▶ Work task
Reproduce exactly the lines from the line containing "Flingo (238, 2094)" through the last line of the listing, and no others.

▶ Material to process
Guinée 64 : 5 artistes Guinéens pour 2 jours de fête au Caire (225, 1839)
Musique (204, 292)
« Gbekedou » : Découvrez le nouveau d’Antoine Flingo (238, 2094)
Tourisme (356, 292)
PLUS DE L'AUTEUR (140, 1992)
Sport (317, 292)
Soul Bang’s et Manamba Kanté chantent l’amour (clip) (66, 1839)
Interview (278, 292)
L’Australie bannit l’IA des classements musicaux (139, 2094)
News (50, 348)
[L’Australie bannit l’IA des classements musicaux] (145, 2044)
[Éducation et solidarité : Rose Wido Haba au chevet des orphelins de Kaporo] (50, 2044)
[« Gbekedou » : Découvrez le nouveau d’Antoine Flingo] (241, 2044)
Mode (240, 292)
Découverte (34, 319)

▶ Output below
« Gbekedou » : Découvrez le nouveau d’Antoine Flingo (238, 2094)
Tourisme (356, 292)
PLUS DE L'AUTEUR (140, 1992)
Sport (317, 292)
Soul Bang’s et Manamba Kanté chantent l’amour (clip) (66, 1839)
Interview (278, 292)
L’Australie bannit l’IA des classements musicaux (139, 2094)
News (50, 348)
[L’Australie bannit l’IA des classements musicaux] (145, 2044)
[Éducation et solidarité : Rose Wido Haba au chevet des orphelins de Kaporo] (50, 2044)
[« Gbekedou » : Découvrez le nouveau d’Antoine Flingo] (241, 2044)
Mode (240, 292)
Découverte (34, 319)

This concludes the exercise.